## PROBLEM STATEMENT
Your answer should consist only of the records, copied exactly, with the images removed.

Stored items:
= Beginning of Section =

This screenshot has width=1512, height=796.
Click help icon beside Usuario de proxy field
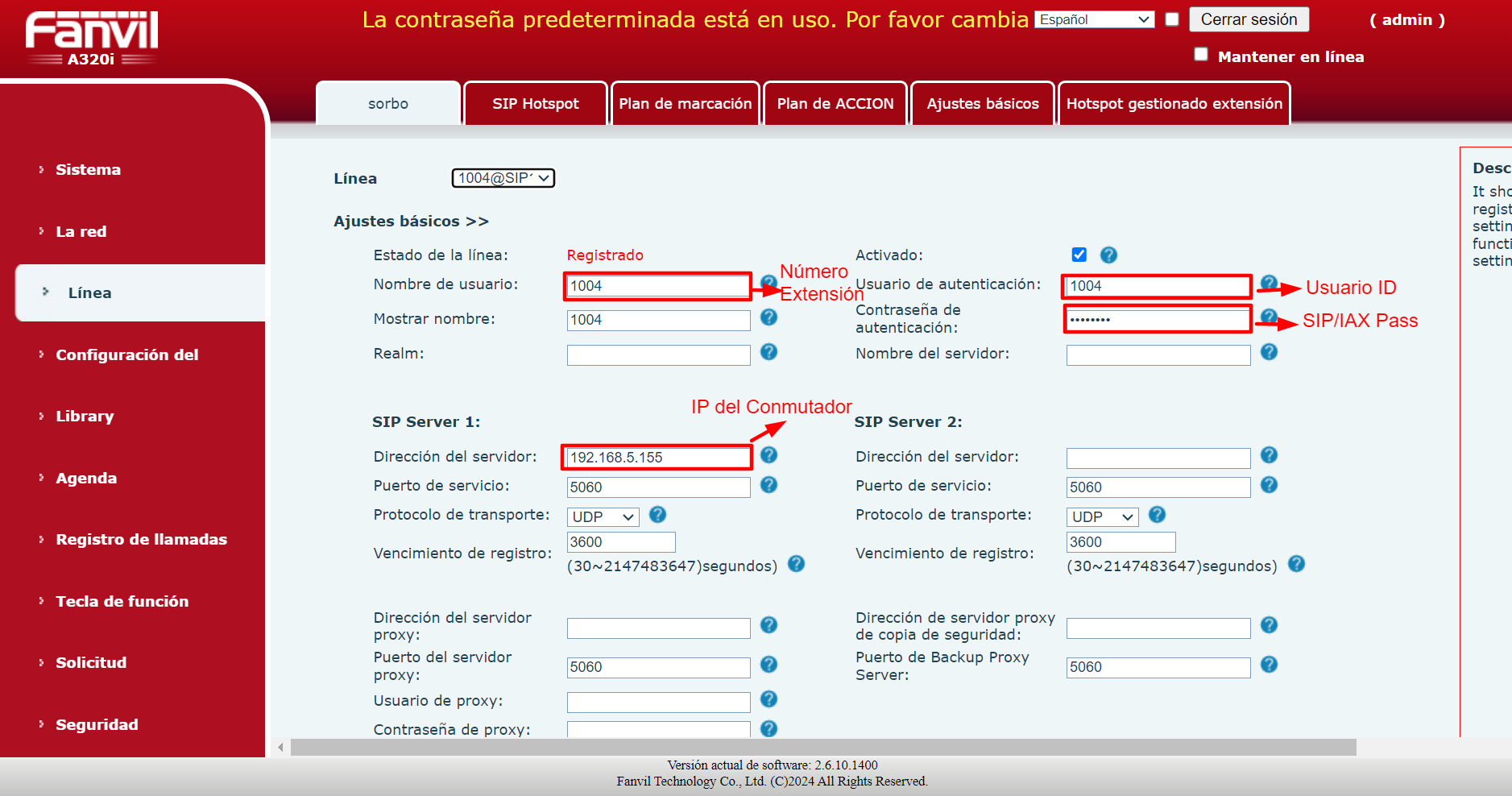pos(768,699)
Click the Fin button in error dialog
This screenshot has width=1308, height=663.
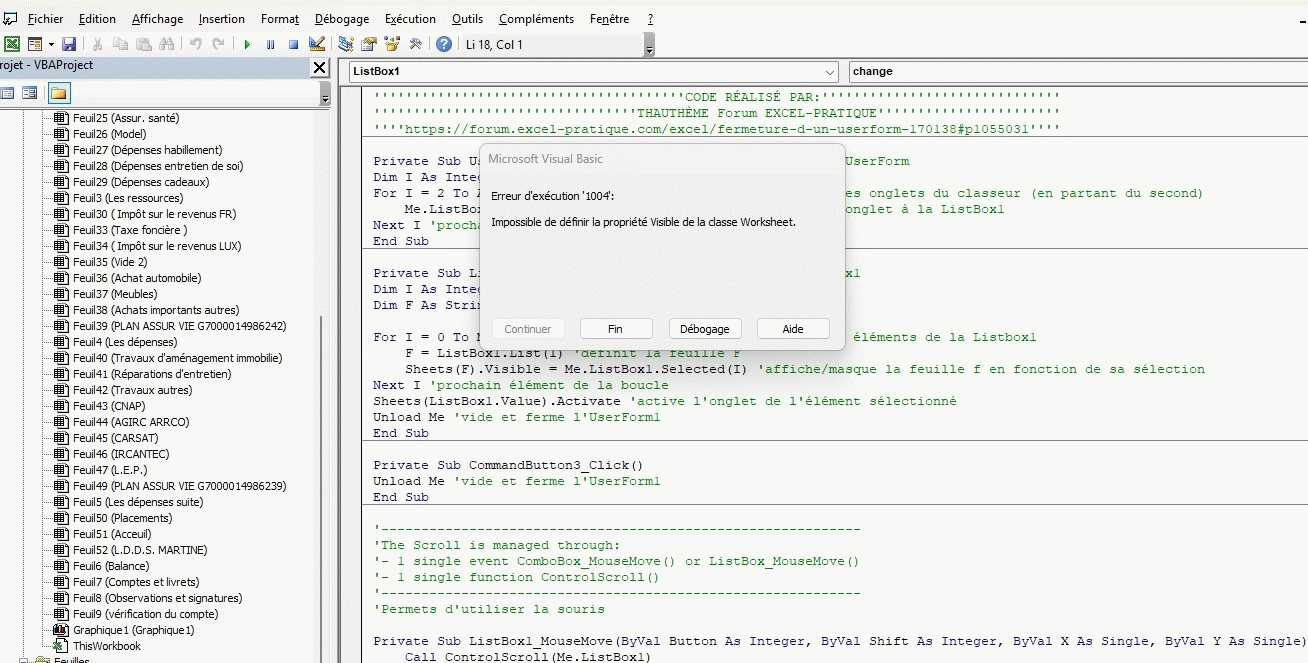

= End of Section =

## OUTPUT FOR THIS EXERCISE
This screenshot has width=1512, height=796.
Click help icon beside Usuario de proxy field
pos(768,699)
Click the Fin button in error dialog
This screenshot has width=1308, height=663.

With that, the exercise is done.